Yes, Atlanta is a major metropolitan area, complete with tall buildings, crowded streets and much-maligned traffic. But the city also has more tree cover than most urban areas in the country, which means hidden green spaces and parks abound. For a more serene experience, skip the crowds of Piedmont Park and the Eastside BeltLine Trail to visit some of these lesser-known but equally beautiful spaces.
East Palisades Trail
Nestled in the heart of a quiet residential neighborhood in Buckhead, this offshoot of the extensive Chattahoochee River National Recreation Area has two entry points and nearly 4 miles of trails, with options for both novices and advanced hikers alike. While the bankhead near the Whitewater Trail entry point is often crowded, the trails leading away from the river are more tranquil. The steep trail rewards hikers with breathtaking cliffside river views and the serenity of a hidden bamboo forest.
Highlights of this 154 acre preserve tucked away in the Emory University campus include miles of walking and running trails, the elegant Tudor-style Lullwater House mansion where the current university president resides, Candler Lake, and a 210-foot suspension bridge that leads to a beautiful waterfall and a lush forest teeming with wildlife like birds, rabbits and beavers.
Duck Pond Park
Located just a few blocks away from bustling Peachtree Road, Duck Pond Park is the crown jewel of the Peachtree Heights neighborhood. With nearly 7.5 acres of green space, the park is home to more than 40 species of birds and the perfect quiet spot for an urban picnic with a side of birdwatching.
Rooftop Garden, Clough Commons at Georgia Tech
Don’t worry—no student ID is needed to gain access to this sustainable rooftop oasis on the fifth floor of the LEED Platinum-certified Clough Commons building on the Georgia Tech campus. Stop by the Starbucks on the building’s second floor before venturing to the gardens, which feature an 18,000-square-foot native plant garden, panoramic views of the city and plenty of benches for reading or just enjoying the view.
Lake Claire Community Land Trust
Accessible via MARTA, this eclectic, 1.5-acre urban greenspace is part-garden, part-playground, part-neighborhood gathering place. Highlights include the Sunset Overlook with views of the downtown skyline, a Japanese meditation garden and Big Lou the emu, a Land Trust resident for over 20 years.
The Monastery of the Holy Spirit
Find some Zen at this Rockdale County spiritual center, located just outside of the city in the Arabia Mountain National Heritage Center. This serene retreat boasts a 2,000-acre preserve, a bonsai greenhouse and seven daily prayers services, as well as biking and running paths for those who prefer self-guided meditation and reflection.
Kirkwood Urban Forest and Community Garden
This former trash dump has been transformed into a 7-acre hidden community garden and conservation park, complete with secluded walking trails, a spring-fed creek, a small orchard, frog pond, wooden swings and ample space for an urban picnic.

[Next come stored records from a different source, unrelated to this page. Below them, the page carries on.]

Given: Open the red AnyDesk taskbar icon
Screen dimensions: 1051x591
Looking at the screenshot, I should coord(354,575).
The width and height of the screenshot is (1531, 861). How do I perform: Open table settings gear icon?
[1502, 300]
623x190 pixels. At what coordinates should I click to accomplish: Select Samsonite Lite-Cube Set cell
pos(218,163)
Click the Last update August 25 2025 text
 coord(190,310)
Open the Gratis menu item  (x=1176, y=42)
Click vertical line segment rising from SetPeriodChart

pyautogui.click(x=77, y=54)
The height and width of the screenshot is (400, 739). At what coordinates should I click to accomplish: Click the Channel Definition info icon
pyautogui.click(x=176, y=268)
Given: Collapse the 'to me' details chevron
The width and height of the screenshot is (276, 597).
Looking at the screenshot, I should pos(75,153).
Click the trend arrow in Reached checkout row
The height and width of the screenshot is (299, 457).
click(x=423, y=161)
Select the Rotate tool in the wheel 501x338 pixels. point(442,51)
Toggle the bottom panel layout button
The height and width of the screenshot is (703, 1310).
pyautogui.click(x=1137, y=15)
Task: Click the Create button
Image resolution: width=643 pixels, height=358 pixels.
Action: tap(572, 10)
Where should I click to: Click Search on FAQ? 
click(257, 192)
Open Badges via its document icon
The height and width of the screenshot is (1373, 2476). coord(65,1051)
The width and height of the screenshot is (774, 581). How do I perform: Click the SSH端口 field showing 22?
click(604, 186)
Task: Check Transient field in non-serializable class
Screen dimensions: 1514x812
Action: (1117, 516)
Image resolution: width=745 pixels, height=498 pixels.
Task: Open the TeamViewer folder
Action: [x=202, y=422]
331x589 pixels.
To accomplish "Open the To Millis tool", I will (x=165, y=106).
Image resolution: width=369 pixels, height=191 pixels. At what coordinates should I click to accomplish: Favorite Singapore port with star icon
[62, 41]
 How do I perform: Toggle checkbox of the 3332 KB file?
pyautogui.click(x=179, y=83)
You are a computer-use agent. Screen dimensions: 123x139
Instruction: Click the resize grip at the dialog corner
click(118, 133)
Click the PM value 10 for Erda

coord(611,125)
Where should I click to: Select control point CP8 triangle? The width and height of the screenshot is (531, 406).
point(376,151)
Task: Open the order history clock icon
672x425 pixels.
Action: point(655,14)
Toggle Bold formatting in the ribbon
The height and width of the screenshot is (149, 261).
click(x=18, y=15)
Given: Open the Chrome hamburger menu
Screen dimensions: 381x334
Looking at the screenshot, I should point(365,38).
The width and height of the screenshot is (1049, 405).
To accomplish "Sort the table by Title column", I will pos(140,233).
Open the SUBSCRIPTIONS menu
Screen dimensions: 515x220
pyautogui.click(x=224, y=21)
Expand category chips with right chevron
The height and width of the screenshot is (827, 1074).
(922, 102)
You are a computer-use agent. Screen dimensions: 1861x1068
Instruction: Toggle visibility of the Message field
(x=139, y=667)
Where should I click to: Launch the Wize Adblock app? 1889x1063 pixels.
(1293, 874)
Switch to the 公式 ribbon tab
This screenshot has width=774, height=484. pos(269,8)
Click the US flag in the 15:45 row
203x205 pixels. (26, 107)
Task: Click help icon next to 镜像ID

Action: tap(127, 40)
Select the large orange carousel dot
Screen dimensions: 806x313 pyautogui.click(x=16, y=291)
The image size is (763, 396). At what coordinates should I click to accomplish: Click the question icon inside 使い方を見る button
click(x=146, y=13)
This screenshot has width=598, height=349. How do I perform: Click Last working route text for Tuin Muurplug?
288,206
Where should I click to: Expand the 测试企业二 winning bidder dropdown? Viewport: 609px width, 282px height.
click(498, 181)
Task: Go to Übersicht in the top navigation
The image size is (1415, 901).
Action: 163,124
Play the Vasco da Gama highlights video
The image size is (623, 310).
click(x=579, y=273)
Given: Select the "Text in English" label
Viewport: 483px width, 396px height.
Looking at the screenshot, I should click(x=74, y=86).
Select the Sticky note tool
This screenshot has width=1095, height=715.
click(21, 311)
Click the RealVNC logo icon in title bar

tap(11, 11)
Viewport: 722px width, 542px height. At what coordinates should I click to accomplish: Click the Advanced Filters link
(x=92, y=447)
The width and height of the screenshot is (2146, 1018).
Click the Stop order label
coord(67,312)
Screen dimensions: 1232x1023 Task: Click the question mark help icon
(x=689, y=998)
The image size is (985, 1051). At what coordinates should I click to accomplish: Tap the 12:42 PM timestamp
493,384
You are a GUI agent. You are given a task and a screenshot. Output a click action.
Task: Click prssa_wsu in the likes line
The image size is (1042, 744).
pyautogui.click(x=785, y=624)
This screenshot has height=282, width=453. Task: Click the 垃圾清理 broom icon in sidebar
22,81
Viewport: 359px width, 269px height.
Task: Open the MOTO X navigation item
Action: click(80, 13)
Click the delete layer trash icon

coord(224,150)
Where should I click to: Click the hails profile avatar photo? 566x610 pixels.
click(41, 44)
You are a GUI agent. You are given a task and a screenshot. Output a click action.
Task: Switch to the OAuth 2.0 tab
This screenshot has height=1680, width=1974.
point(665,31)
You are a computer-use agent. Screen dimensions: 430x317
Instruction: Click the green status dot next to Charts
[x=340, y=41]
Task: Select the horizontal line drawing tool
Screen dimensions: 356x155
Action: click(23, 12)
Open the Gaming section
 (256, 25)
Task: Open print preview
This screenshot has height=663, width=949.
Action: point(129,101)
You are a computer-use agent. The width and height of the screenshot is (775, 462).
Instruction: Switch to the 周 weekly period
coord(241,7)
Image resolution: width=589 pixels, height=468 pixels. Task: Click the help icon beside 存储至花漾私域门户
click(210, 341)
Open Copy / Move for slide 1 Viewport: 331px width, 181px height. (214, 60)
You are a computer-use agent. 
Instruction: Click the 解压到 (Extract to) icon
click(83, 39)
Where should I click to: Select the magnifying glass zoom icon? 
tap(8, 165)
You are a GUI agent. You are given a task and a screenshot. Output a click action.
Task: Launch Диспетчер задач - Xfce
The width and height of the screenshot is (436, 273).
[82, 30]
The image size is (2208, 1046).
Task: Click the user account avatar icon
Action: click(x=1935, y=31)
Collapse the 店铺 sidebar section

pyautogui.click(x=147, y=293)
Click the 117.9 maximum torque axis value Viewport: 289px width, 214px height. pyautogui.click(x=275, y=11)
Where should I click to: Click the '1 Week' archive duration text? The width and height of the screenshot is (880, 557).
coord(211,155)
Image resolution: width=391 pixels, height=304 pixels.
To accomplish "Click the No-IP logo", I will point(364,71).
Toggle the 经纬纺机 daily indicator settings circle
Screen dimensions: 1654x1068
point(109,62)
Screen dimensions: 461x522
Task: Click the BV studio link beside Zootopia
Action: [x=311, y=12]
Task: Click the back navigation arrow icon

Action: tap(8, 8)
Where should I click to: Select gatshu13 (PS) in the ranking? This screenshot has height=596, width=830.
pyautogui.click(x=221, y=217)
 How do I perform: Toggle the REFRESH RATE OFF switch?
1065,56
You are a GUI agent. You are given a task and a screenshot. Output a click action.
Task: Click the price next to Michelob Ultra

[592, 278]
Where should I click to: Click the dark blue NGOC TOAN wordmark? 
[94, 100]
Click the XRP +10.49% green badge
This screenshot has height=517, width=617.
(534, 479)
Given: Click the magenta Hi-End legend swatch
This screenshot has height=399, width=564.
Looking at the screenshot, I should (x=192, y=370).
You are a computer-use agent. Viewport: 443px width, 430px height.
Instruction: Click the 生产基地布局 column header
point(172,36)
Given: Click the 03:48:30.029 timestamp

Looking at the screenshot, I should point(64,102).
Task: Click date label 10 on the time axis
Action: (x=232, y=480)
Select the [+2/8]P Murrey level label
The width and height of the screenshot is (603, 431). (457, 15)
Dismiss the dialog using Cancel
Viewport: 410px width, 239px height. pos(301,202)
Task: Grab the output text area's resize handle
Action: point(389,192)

Blue Heron Nature Preserve
This 30-acre Buckhead preserve features creek-side trails and four distinct natural habitats—pond, meadow, wetland, and woodland—that provide a haven for local wildlife and native plant species. Enjoy the butterfly sanctuary, art installations, medicinal plant talks with trained herbalists, yoga classes and guided forest walks.
Westside BeltLine Trail
This latest spur of Atlanta’s popular multi-use trail is less traveled than its neighbor to the east. With 14 access points, four public parks, and 40 acres of greenway space, the 3-mile trail in southwest Atlanta is perfect for biking and walking. Bonus: the trail is just a few blocks from Monday Night Brewing’s Garage, the local brewing company’s popular second taproom.
Doll’s Head Trail, Constitution Lakes Park
Two lakes surrounded by 125-acre nature preserve now occupy the pits once used to excavate the state’s signature red clay in southeast Atlanta. At under just 2 miles, the gently rolling Doll’s Head Loop is both an outdoor hike and art installation, with found objects like bricks, toys and namesake dolls discarded on the trails or washed up on the lakeshore taking center stage.